Please read the case summary below and answer this: for how long did Detel Products Ltd assure Shanklin Pier Ltd that the paint would last?

* [EXERCISE PASSAGE]:
================

Shanklin Pier Ltd v Detel Products Ltd [1951] 2 KB 854 is a leading judgment on the subject of collateral contracts in English contract law. In it the High Court of Justice King's Bench Division used the principle of collateral contracts, to create an exception to the rule of privity of contract where a contract may be given consideration by entering into another contract.

==Facts==
Shanklin Pier Ltd hired a contractor to paint Shanklin Pier. They spoke to Detel Products Ltd about whether a particular paint was suitable to be used, and Detel assured them that it was, and that it would last for at least seven years. On the basis of this conversation Shanklin Pier Ltd instructed the contractors to use a particular paint, which they did. The paint started to peel after three months, and Shanklin Pier attempted to claim compensation from Detel Products.

==Judgment==
McNair J's judgment read:

This case raises an interesting and comparatively novel question whether or not an enforceable warranty can arise as between parties other than parties to the main contract or the sale of the article in respect of which the warranty is alleged to have been given. ... I am satisfied that, if a direct contract of purchase and sale of [the paint] had then been made between the plaintiffs and the defendants, the correct conclusion on the facts would have been that the defendants gave to the plaintiffs the warranties substantially in the form alleged in the statement of claim. In reaching this conclusion, I adopt the principles stated by Holt CJ in Crosse v Gardner and Medina v Staughton that an affirmation at the time of sale is a warranty provided it appear on evidence to have been so intended.

================

* [DATA SECTION]:
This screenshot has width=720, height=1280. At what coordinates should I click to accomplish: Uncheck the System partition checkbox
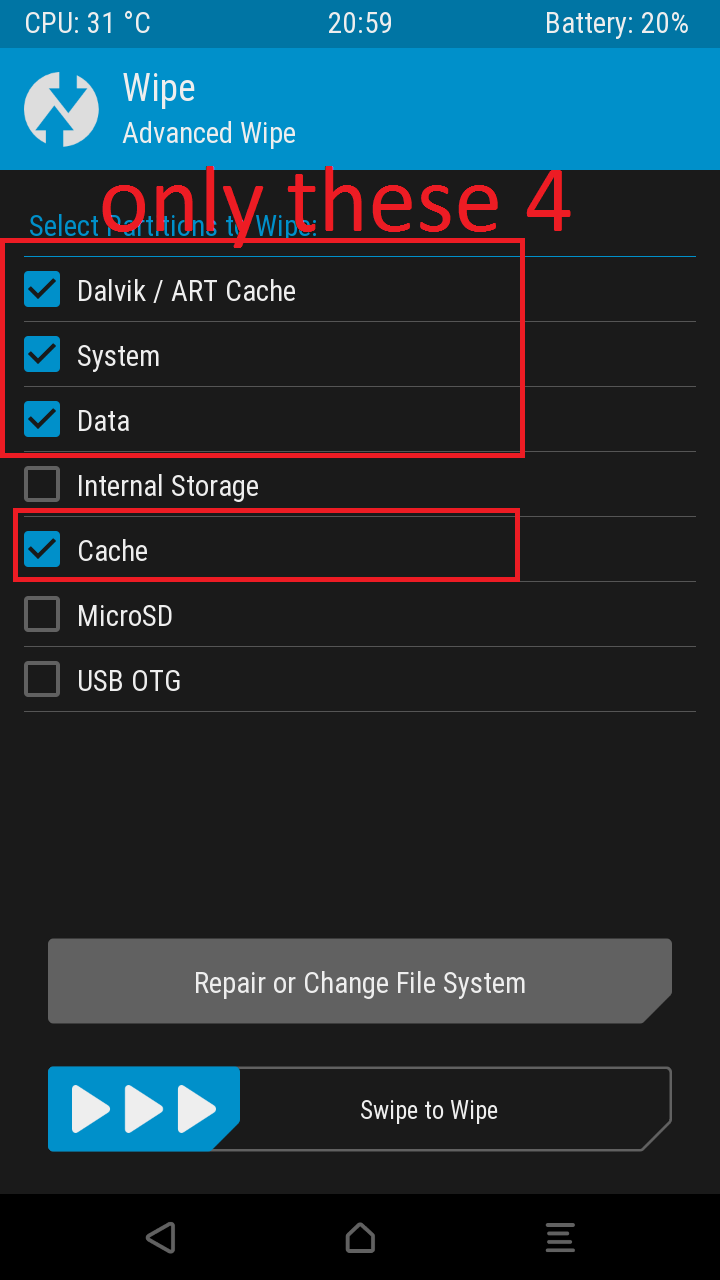click(x=42, y=355)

================

* [RESPONSE TO THIS EXERCISE]:
At least seven years.